Abstract
Background:
The canal of Nuck is a fold of peritoneum that invaginates into the inguinal canal and closes at or just before birth. If the canal of Nuck remains open in female infants, herniation of the uterus, adnexa and/or bowel loops may arise through the inguinal canal into the labia majora.
Case Report:
The present case is a 12-week-old female infant with complaints of left groin swelling and discomfort. Ultrasonographic examination revealed a left inguinal hernia containing both adnexa (ovaries and fallopian tubes), uterus and small bowel loops with fluid.
Conclusion:
A hernia containing ovary and uterus should be considered as a possible cause in a female infant with a groin mass. Ultrasonography of the inguinal mass lesions should be performed routinely in a female infant for accurate diagnosis.
Keywords: Hernia, infant, canal of Nuck, ovary, uterus
Inguinal hernias occur commonly in infancy and early childhood. The overall incidence of inguinal hernias in childhood has been reported to range between 0.8% and 4.4% which is highest in the first year of life, specifically in premature infants (1,2). The incidence of this condition is up to six times higher in boys than in girls. However, about 15–20% of hernias in female infants contain ovary (3). Particularly, indirect inguinal hernias containing entire uterus, adnexa (fallopian tubes and ovaries) and bowel loops are exceedingly rare. In this case report we describe a very rare case of a premature female infant who had a left inguinal hernia, containing bilateral ovaries, fallopian tubes, uterus and small bowel loops.
CASE PRESENTATION
A 12-week-old female infant presented with a tender left groin swelling and discomfort. On physical examination, there was a partially reducible mass in the left inguinal region without any abdominal distension or tenderness. Although the groin mass was slightly movable, it recurred rapidly after an attempt at reduction. Laboratory examination was unremarkable. Ultrasonographic examination was requested to determine the cause of the mass. The patient was examined with a 7.5 MHz transducer and an Apolio scanner (Toshiba Medical Systems Co. Ltd.; Tokyo, Japan). The sonographic exam revealed a sac, containing two echogenic and round mass with multiple tiny cystic structures likely represent follicles; uterus with visualization of endometrial cavity; and small bowel loops (Figure 1). There was also small amount of fluid around these structures. Posteriorly, a fascial defect measuring 10 mm in diameter was detected (Figure 2). By transducer compression, all the structures in the hernia sac were reducible except left ovary (Figure 3). Doppler ultrasonography demonstrated the normal blood flow to these structures in the hernia sac without any incarceration. According to the physical and sonographic examination, the diagnosis of irreducible indirect inguinal hernia containing uterus, both adnexa and bowel loops was made.
FIG. 1. a–c.
Transverse plane sonogram (a) of the left inguinal region medially and labia majora superiorly, shows the hernia sac and its contents (RO: Right ovary; LO: Left ovary; U: Uterus, B: Bowel).

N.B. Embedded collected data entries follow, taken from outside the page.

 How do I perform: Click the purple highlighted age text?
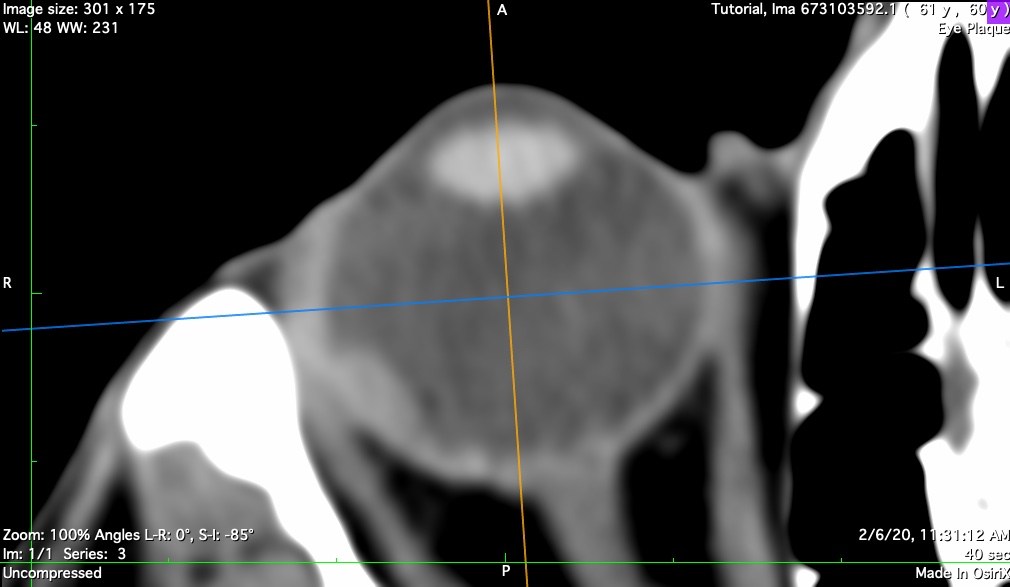pyautogui.click(x=997, y=10)
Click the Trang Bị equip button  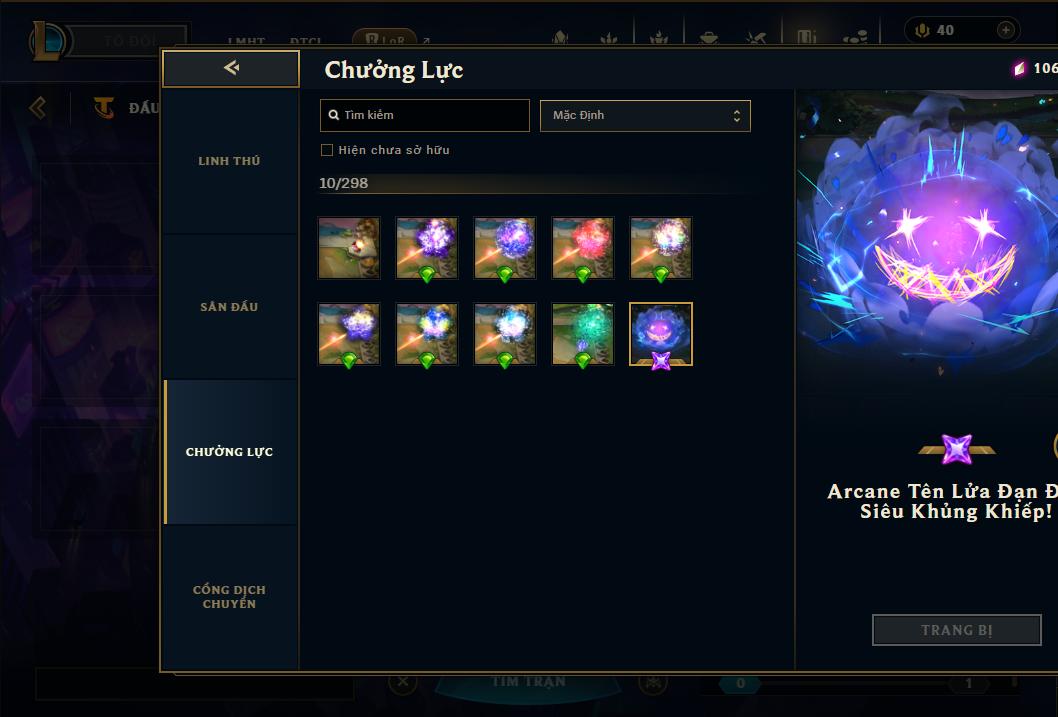pos(957,630)
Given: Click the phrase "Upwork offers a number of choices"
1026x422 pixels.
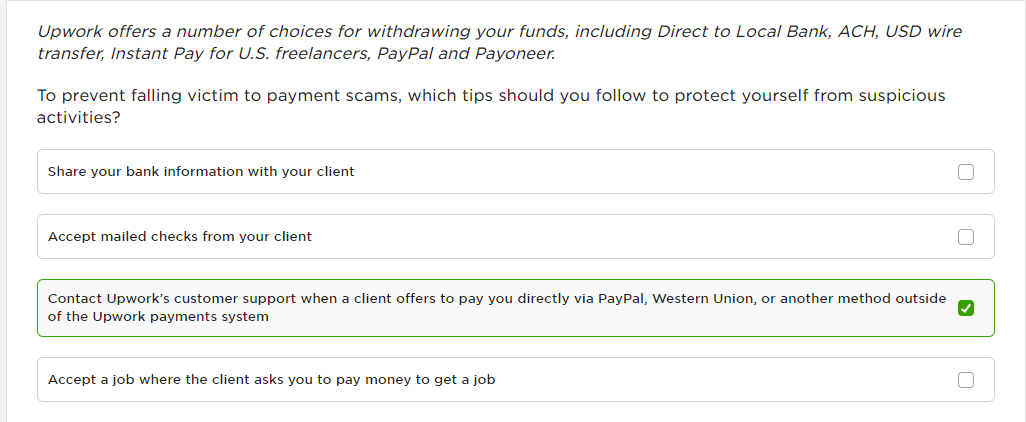Looking at the screenshot, I should coord(177,31).
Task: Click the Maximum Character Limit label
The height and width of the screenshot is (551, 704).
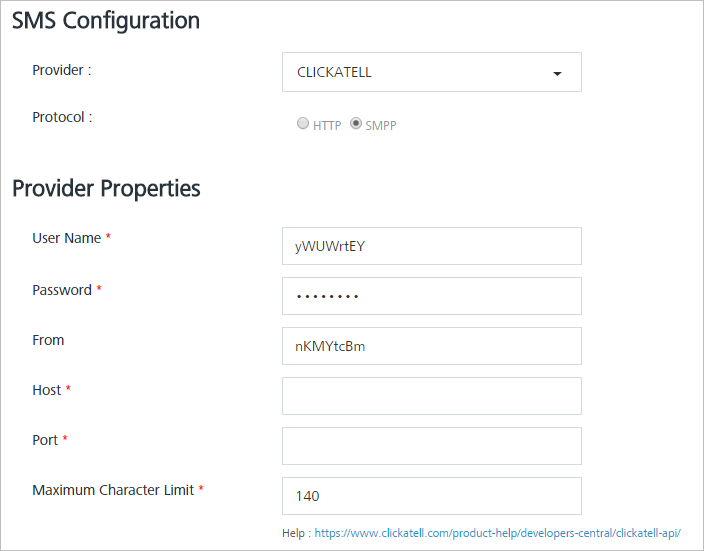Action: pos(113,490)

Note the anechoic fluid around these structures. Horizontal plane sonogram (b), shows the herniated small bowel loops in the sac medially (white arrow) (B: bowel). Horizontal plane sonogram (c), shows the whole internal genitalia in the sac laterally (RO: right ovary; U: uterus; LO: left ovary).
FIG. 2.
Transverse plane sonogram; posteromedial to the sac there is a 10-mm fascial defect containing uterus, fallopian tubes and small bowel loops. The whole genital structures and small bowel loops herniated through the subcutaneous adipose tissue.
FIG. 3.
By the transducer compression, all the structures are reducible with the exception of left ovary (white arrow).
Surgery was performed emergently. The surgical exploration confirmed the preoperative diagnosis of a left inguinal hernia containing healthy-looking structures, which were easily reduced. Surgical excision of the sac and back-wall repair were performed successfully. Three days later, the patient discharged without any complication. Also, written informed consent form was taken from the parents of the patient before preparation of this manuscript.
DISCUSSION
Inguinal hernias are the most common form of inferior abdominal wall herniation in children. Embryologically, inguinal canal development necessities anatomic events involving two main anatomic structures, the gubernaculum testis and processus vaginalis (4,5). The gubernaculum testis attaches to the skin of the fetal groin inferiorly and to the lower pole of the fetal gonad superiorly. In the male, the gubernaculum assists in descent of the testis through the inguinal canal and into the scrotum. In the female, the gubernaculum attaches to the uterus at its midpoint and prevents ovary to descend into the inguinal canal (4). The processus vaginalis (called the canal of Nuck in the female) is a tubular fold of peritoneum that invaginates into the inguinal canal. The upper part of the canal of Nuck usually closes at or just before birth, and obliteration proceeds gradually in a downward direction (4). If the canal of Nuck remains open, bowel loops and ovary can herniate through the inguinal canal into the labia majora in female infants.
Inguinal hernias containing ovary are not uncommon in infancy. However, herniation of the uterus is unusual. It has been speculated that there may be an abnormality of the suspensory ligaments of the uterus (3). In the medical literature, only few cases have been reported with inguinal hernias containing uterus and both ovaries (3,6). But, to the best of our knowledge, the patient presented here is the first case of a large canal of Nuck hernia containing whole internal genitalia and small bowel loops. Okada et al. (6), described a hypothesis concerning the potential origin of the inguinal herniation of the entire uterus and adnexa. They asserted that, the broad ligament of the uterus may be induced to track the uterus and contralateral adnexa when the ipsilateral adnexa herniate into the sac.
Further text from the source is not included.